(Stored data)
────────────────────

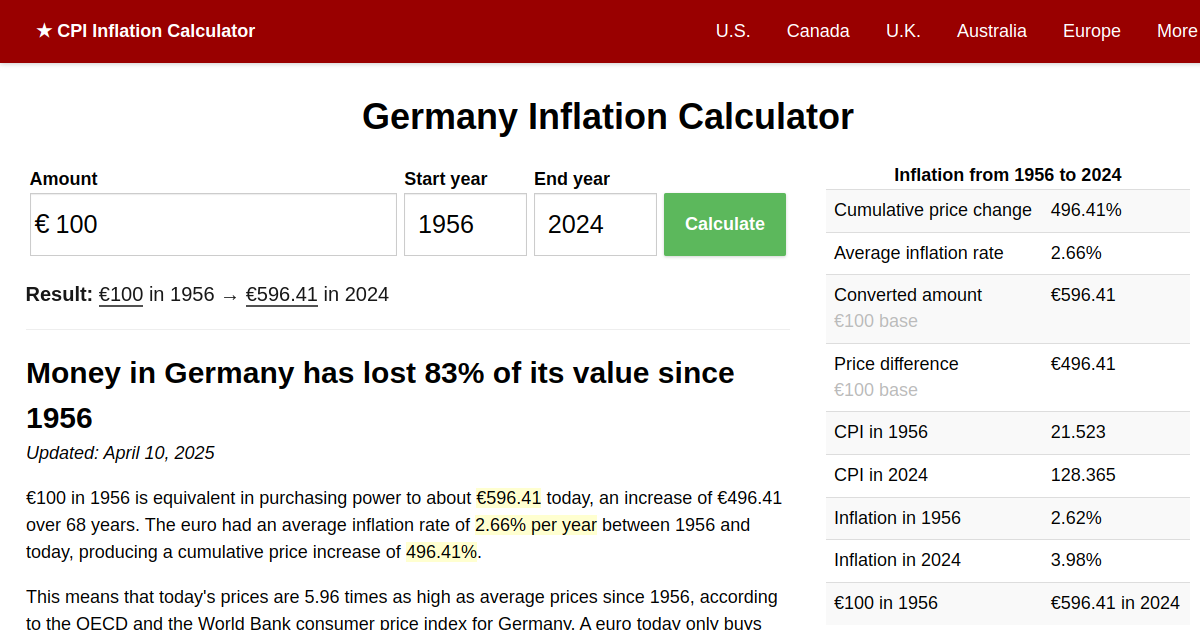Open the U.S. menu item
Screen dimensions: 1200x630
click(732, 31)
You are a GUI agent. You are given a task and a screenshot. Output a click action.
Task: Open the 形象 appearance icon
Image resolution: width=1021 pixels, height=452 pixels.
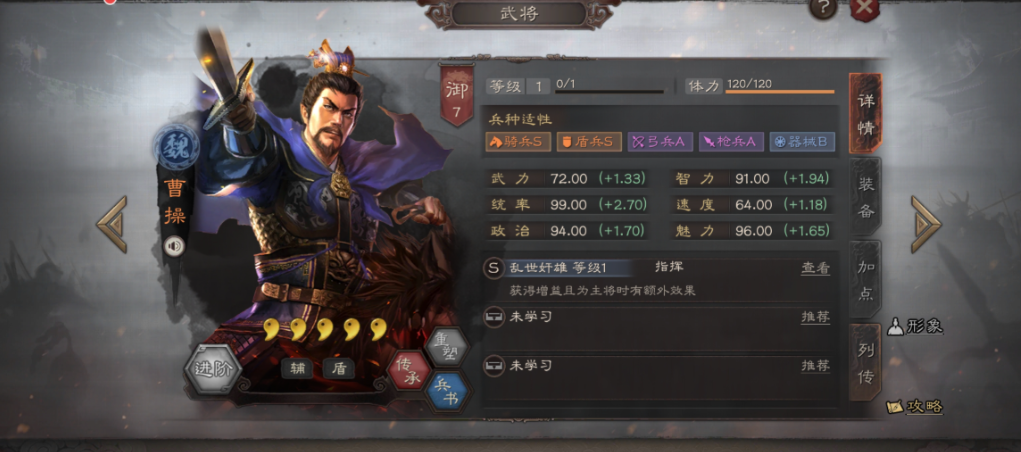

────────────────────

=== PROBLEM ===
Begin with the line containing "Task: Open the 形象 appearance icon", stop at the last line of the records above, and copy every line in between exactly, both ends included, with no pictures.

=== SOLUTION TO THE PROBLEM ===
Task: Open the 形象 appearance icon
Image resolution: width=1021 pixels, height=452 pixels.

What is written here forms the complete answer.